Sono tre le versioni commercializzate: la 1D nel 1990, la 2D nel 2002 e la 3D nel 2006, ognuna caratterizzata da tratti peculiari così come da serie limitate molto richieste. Ad esempio, della 1D esistono le versioni “ER” e “ES” (disegnate da Giorgetto Giugiaro), differenti per estetica e contenuti tecnologici, oppure la 400J esclusiva per il Giappone in 50 esemplari, infine la 1D Folgore Bianca, estremizzazione estetica realizzata in sole 30 unità.

La Tesi non è una moto vincente in pista o sul mercato, ma un progetto concreto fatto da appassionati per appassionati, secondo la logica “la forma segue la funzione”, con una forte propensione al risalto della (tanta) tecnologia che la caratterizza.

 

Ducati Panigale

È la più recente, ma si è già guadagnata di diritto la presenza nella lista. 

Presentata nel 2011, già nel 2014 ha ricevuto il prestigioso premio Compasso D’Oro dell’ADI, a testimonianza della qualità e del valore della sportiva per il design italiano. Il nome, Panigale, è un omaggio al quartiere di Bologna “Borgo Panigale”, storica sede della Ducati: il progetto voleva rappresentare una sorta di stato dell’arte per il settore delle sportive italiane. Al suo debutto era equipaggiata da un motore bicilindrico da 1199 cc da 195 CV, telaio in alluminio e molta tecnologia; ciclistica più avanzata, componenti alleggeriti in magnesio e scarichi in titanio sono alcuni dettagli presenti invece sulle versioni limitate “S” e “S Tricolore”. Nel 2013 è stata lanciata la vera punta di diamante della collezione, cioè la serie limitata a soli 500 esemplari della “Superleggera”, che fa ampio uso di materiali compositi e alleggeriti, volti a ridurre il già contenuto peso, che arriva a 155 kg con un potenza dichiarata di 200 CV. 

Entrata in produzione nel 2014, la 1199 S Senna è la seconda Ducati (dopo la 916 del 1994) nata per celebrare l’amato pilota di Formula 1, Ayrton Senna.

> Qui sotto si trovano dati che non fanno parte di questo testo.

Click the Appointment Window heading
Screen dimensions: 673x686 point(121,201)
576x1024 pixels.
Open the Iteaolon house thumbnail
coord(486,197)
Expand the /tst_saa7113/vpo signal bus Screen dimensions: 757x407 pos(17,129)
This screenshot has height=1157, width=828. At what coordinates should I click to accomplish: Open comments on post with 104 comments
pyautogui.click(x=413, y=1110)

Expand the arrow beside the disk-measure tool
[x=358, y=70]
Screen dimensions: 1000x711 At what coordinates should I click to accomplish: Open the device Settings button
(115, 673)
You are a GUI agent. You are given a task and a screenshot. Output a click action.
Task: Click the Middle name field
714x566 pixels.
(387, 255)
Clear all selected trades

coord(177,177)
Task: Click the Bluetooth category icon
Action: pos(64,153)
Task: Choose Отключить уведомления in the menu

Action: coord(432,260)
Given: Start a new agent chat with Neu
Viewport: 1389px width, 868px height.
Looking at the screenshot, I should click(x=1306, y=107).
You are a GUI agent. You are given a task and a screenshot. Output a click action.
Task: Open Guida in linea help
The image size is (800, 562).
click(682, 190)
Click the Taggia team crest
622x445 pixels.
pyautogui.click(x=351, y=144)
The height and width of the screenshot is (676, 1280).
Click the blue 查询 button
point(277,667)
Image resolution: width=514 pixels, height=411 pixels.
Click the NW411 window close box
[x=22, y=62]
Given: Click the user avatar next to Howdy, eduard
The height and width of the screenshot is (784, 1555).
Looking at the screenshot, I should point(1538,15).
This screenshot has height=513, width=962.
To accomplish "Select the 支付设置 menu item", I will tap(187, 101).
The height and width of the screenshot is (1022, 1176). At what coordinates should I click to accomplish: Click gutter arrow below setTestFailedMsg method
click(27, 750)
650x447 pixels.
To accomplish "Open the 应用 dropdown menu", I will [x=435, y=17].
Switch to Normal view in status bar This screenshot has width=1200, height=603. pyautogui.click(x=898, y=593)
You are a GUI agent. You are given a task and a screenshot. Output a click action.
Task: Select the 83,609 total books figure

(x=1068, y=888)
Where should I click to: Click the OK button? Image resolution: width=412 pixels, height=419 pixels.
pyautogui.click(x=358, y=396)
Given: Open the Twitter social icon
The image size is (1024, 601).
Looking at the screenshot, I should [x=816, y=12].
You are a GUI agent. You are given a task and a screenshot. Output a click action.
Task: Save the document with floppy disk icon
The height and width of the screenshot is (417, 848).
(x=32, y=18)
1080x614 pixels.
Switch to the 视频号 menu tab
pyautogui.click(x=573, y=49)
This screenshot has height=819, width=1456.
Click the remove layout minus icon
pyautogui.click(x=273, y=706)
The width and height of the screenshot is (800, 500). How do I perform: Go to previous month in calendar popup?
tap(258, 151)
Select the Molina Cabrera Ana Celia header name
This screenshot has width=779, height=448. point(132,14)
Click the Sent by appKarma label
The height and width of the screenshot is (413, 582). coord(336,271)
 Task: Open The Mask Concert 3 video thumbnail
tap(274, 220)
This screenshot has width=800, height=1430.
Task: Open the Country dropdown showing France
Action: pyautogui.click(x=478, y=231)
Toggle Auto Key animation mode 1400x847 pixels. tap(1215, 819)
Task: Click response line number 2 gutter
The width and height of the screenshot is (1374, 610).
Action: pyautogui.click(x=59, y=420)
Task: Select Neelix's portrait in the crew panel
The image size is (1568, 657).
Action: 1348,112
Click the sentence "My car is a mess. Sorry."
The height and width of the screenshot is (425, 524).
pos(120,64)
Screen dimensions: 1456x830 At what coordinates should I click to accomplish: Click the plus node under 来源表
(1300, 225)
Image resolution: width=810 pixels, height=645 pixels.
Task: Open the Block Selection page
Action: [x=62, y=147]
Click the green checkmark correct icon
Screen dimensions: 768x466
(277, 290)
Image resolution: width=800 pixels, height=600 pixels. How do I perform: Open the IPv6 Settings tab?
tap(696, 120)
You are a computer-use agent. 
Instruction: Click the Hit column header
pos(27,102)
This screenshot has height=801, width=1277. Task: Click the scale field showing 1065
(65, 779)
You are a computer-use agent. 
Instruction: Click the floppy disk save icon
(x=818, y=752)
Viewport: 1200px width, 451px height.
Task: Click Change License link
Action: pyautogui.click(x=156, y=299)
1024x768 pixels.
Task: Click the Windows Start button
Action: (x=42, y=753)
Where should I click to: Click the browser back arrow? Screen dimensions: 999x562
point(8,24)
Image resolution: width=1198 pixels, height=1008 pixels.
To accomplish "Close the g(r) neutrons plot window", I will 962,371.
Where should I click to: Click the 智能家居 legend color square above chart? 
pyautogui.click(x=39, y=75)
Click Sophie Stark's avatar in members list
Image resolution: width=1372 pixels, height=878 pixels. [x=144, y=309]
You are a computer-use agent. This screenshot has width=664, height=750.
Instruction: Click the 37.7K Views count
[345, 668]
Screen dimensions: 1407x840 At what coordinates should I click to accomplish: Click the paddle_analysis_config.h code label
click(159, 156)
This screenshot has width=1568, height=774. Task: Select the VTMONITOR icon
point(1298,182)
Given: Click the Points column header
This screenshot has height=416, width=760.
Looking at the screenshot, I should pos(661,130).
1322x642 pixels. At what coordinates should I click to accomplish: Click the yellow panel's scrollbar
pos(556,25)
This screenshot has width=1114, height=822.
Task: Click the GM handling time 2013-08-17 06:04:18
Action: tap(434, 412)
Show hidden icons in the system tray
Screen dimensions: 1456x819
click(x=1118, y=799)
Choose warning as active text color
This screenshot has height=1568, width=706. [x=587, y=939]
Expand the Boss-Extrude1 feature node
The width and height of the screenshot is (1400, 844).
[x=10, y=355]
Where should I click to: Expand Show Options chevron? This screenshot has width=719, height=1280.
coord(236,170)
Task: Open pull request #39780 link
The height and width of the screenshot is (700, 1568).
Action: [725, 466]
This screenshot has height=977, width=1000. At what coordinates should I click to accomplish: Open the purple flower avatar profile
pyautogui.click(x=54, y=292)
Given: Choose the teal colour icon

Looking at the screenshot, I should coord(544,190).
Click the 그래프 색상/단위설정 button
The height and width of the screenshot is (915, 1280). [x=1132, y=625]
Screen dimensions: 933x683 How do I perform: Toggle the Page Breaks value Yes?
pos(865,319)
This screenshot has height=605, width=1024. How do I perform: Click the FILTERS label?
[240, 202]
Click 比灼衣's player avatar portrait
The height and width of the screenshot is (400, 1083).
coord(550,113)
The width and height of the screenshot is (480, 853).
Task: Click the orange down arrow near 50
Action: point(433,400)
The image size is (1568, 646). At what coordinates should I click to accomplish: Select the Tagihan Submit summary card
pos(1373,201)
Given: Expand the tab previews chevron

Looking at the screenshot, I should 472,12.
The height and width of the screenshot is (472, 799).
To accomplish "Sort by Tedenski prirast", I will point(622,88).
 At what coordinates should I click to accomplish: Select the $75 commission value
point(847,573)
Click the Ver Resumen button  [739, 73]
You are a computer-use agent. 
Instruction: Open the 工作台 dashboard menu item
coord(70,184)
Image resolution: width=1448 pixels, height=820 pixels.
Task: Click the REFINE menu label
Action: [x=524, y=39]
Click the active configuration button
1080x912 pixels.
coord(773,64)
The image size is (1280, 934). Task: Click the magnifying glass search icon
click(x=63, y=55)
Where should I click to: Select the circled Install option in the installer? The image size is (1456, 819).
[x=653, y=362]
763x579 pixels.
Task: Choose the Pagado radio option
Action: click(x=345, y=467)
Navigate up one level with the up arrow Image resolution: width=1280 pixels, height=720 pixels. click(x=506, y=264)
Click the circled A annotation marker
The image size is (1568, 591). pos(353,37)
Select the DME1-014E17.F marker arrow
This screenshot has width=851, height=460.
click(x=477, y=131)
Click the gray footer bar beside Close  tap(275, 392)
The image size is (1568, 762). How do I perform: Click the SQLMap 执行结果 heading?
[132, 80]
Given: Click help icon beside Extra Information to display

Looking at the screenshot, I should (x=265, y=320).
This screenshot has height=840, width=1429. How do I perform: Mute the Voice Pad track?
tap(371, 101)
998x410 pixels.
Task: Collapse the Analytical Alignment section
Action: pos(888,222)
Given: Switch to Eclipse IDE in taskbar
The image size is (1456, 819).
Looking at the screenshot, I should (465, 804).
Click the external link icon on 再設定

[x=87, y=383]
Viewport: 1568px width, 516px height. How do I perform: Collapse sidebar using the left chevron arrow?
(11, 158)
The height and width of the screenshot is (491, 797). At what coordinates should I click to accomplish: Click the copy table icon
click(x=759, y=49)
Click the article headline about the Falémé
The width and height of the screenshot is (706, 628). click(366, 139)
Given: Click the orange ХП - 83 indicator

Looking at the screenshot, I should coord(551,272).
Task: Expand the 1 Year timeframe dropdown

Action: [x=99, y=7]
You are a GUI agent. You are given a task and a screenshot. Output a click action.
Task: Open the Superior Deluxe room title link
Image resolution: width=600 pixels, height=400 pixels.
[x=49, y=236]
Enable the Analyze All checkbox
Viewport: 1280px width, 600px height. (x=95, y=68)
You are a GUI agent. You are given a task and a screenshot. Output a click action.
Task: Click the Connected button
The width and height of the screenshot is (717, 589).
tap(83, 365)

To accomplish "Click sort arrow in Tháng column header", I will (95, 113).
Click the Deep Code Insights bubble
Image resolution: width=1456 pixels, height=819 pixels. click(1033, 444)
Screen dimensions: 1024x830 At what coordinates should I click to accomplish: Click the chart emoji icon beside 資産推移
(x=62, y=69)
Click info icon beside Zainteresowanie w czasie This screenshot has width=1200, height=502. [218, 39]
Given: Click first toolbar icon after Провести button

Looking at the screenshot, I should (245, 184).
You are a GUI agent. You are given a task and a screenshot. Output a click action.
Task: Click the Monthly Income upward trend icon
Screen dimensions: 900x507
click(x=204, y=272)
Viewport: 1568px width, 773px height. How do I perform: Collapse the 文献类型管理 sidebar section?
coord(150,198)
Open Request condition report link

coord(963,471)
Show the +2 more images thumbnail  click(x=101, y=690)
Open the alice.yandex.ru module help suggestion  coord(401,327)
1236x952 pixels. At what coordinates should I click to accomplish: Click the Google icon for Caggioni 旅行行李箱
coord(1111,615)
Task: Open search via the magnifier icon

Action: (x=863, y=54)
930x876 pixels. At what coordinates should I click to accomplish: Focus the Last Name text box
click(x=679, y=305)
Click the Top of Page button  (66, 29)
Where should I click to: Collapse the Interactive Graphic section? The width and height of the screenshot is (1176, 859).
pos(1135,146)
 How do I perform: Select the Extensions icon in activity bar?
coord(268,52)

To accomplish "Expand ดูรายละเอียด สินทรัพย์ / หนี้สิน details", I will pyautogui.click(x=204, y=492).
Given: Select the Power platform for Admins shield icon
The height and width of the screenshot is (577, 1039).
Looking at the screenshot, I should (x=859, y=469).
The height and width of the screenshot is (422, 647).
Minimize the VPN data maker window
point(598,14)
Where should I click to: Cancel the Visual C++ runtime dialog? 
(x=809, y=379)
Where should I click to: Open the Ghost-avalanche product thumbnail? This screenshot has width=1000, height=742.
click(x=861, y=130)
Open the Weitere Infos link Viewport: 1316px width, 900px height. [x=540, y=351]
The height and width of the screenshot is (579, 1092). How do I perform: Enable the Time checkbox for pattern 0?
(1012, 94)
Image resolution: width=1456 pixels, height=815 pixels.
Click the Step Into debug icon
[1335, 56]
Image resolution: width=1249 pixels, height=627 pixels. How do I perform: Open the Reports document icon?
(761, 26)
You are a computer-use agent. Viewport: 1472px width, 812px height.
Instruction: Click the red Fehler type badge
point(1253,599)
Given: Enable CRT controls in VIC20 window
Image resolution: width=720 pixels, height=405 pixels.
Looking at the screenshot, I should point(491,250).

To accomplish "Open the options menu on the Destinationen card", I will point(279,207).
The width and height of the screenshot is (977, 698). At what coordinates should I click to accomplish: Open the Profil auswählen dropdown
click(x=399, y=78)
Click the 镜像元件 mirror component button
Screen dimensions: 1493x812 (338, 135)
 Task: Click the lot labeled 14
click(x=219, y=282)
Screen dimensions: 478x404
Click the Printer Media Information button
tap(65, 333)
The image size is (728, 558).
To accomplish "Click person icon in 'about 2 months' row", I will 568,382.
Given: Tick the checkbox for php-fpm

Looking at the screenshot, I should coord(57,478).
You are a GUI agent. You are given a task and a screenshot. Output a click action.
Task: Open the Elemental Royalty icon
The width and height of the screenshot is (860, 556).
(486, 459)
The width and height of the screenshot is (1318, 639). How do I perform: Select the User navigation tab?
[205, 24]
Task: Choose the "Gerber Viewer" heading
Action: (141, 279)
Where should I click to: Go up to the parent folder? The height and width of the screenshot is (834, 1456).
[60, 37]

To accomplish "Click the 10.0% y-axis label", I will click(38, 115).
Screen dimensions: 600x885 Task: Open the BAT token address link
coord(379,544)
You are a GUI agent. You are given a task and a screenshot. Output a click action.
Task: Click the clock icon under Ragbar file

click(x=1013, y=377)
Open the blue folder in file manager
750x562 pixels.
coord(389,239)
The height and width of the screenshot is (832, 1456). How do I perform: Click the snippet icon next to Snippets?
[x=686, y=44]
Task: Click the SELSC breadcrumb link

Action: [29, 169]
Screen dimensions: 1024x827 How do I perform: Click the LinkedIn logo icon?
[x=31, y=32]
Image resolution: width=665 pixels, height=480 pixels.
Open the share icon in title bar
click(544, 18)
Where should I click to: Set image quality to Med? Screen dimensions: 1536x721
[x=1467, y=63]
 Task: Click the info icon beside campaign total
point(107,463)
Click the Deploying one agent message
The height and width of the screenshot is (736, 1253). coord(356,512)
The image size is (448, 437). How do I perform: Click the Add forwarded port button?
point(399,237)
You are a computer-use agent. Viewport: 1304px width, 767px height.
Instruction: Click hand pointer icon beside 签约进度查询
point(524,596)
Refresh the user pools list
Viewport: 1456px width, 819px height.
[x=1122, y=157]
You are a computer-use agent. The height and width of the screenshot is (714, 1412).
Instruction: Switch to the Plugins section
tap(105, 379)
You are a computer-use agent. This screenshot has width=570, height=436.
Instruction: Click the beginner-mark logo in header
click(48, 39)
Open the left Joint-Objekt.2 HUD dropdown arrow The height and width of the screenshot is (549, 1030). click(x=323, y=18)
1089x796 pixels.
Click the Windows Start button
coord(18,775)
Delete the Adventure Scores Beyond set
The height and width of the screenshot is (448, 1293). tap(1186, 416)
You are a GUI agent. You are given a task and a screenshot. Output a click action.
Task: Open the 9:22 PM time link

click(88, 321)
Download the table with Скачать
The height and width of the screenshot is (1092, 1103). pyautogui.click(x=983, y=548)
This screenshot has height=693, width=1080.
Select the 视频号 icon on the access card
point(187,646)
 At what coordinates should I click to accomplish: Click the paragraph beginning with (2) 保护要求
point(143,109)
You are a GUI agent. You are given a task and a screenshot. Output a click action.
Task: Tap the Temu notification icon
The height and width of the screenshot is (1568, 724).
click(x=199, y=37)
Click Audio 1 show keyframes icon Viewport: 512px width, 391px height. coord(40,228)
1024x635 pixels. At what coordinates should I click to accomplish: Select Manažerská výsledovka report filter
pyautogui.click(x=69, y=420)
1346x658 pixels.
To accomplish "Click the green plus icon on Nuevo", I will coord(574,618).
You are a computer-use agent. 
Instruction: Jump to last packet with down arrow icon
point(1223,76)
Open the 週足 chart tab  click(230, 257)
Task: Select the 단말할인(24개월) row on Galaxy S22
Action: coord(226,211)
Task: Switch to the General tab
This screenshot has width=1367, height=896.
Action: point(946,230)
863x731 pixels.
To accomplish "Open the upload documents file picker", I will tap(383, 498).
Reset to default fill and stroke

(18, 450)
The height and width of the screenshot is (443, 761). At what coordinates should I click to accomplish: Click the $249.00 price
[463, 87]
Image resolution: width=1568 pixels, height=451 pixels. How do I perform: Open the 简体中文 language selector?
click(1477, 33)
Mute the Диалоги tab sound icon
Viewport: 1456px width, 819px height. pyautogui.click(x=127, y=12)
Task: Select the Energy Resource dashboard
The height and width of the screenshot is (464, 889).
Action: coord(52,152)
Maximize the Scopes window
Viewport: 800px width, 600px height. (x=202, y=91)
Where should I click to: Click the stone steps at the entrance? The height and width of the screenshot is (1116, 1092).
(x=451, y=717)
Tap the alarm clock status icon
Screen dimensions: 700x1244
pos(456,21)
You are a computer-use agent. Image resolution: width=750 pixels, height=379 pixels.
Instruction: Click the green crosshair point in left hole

Prodotta in tiratura limitatissima (161 esemplari riservati al mercato brasiliano), ripropone la celebre livrea scelta personalmente dal campione sudamericano. Per il suo stile puramente italiano e per l’affinità del marchio al mondo delle corse e delle supercar, non  è raro trovare questo esemplare nelle sue versioni limitate in garage di collezionisti, al fianco di qualche gioiello su 4 ruote.